[Work to complete]: Please return the lines below verbatim, beginning at the one that has "fire hose (301, 696)" and stopping after the one that has "frigga (295, 888)", and add no other lines.

[Dataset extract]:
▼▼▼
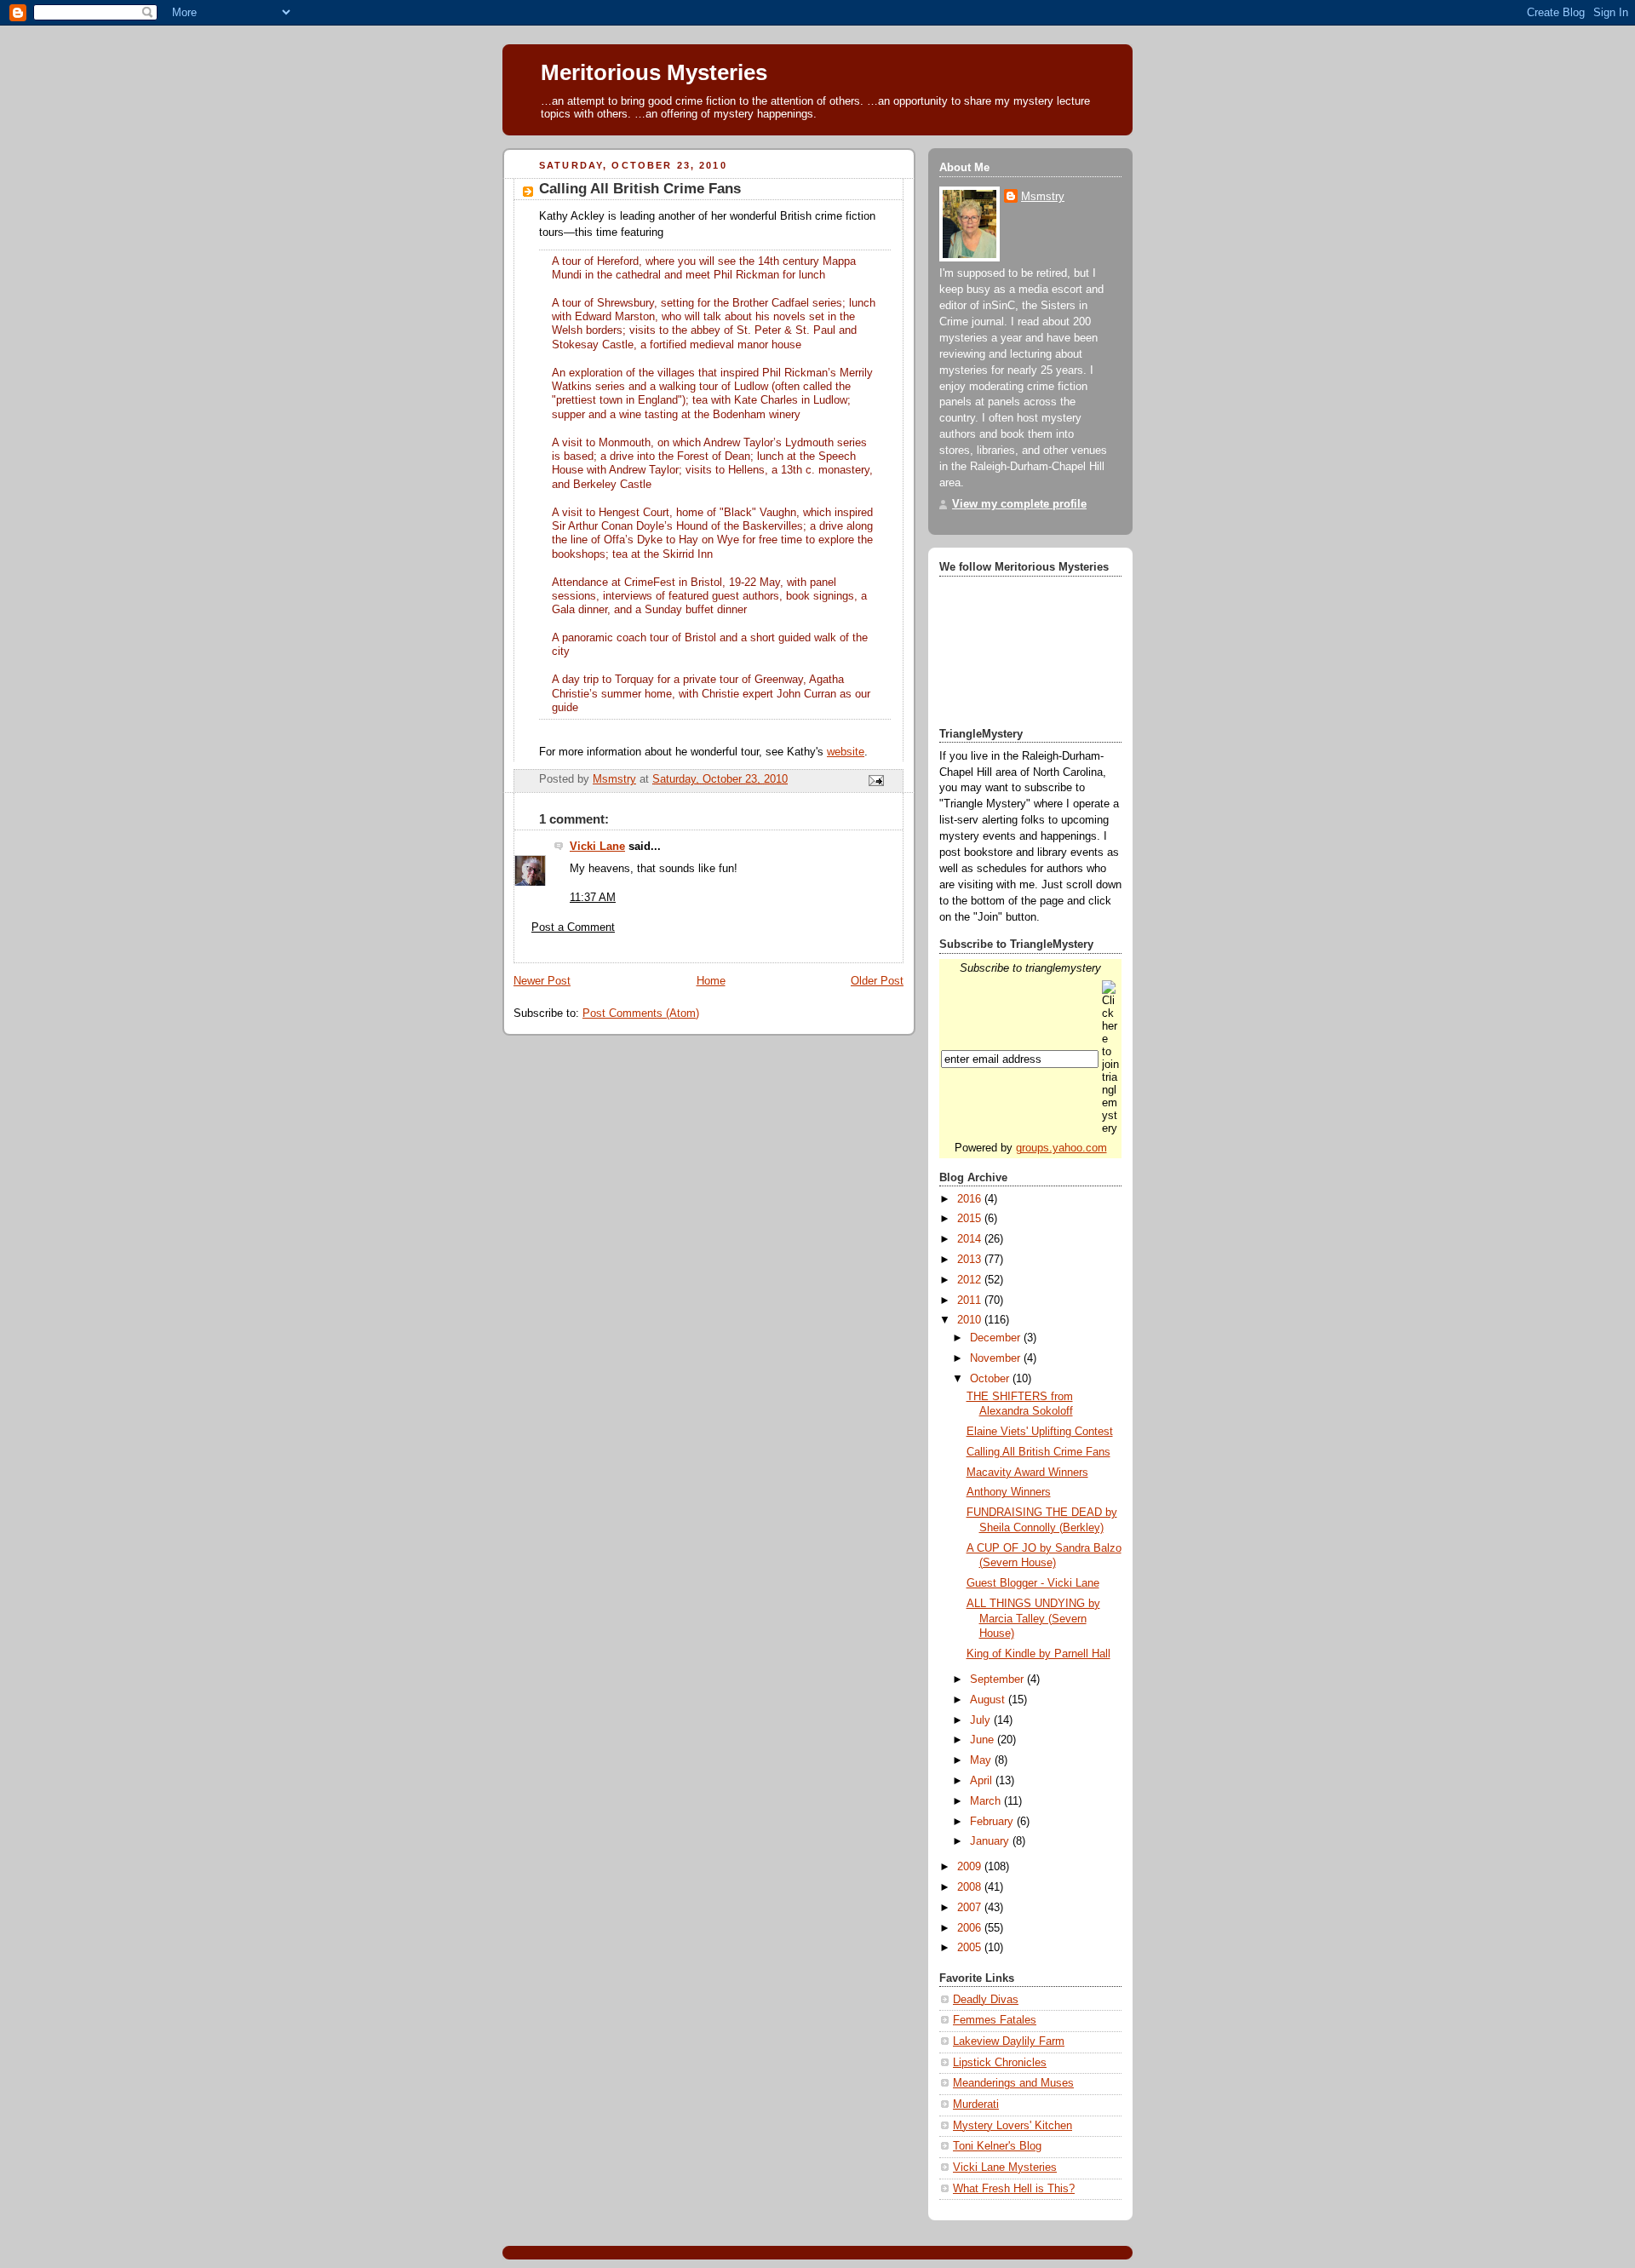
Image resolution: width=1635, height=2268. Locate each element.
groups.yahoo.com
▲▲▲
▼▼▼
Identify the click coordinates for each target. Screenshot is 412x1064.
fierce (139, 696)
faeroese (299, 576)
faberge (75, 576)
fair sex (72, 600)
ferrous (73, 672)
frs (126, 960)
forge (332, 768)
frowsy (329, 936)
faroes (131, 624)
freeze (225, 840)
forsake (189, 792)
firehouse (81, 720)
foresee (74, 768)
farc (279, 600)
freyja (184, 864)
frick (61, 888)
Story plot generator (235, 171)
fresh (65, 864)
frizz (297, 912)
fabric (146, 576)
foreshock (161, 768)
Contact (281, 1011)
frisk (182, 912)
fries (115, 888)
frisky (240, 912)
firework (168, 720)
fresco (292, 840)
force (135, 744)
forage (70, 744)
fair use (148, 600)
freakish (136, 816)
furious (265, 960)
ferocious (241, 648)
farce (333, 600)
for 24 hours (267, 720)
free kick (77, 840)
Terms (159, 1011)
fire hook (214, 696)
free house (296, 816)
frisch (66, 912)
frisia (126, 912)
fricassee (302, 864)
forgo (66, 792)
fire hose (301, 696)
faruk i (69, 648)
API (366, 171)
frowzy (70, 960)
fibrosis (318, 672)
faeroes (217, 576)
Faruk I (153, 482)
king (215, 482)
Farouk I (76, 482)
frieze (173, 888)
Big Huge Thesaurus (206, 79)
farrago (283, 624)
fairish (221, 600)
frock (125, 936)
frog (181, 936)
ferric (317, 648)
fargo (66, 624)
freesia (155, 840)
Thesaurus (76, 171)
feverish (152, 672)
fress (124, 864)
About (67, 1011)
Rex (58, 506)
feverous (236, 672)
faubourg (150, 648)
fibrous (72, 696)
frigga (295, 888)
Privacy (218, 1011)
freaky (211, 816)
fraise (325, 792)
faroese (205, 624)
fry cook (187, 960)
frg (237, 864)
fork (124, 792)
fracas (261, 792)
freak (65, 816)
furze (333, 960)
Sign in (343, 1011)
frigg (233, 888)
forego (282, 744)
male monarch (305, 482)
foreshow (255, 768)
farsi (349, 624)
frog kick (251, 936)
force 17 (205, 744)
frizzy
▲▲▲
[Exercise answer]:
fire hose (301, 696)
faruk i (69, 648)
API (366, 171)
frowzy (70, 960)
fibrosis (318, 672)
faeroes (217, 576)
Faruk I (153, 482)
king (215, 482)
Farouk I (76, 482)
frieze (173, 888)
Big Huge Thesaurus (206, 79)
farrago (283, 624)
fairish (221, 600)
frock (125, 936)
frog (181, 936)
ferric (317, 648)
fargo (66, 624)
freesia (155, 840)
Thesaurus (76, 171)
feverish (152, 672)
fress (124, 864)
About (67, 1011)
Rex (58, 506)
feverous (236, 672)
faubourg (150, 648)
fibrous (72, 696)
frigga (295, 888)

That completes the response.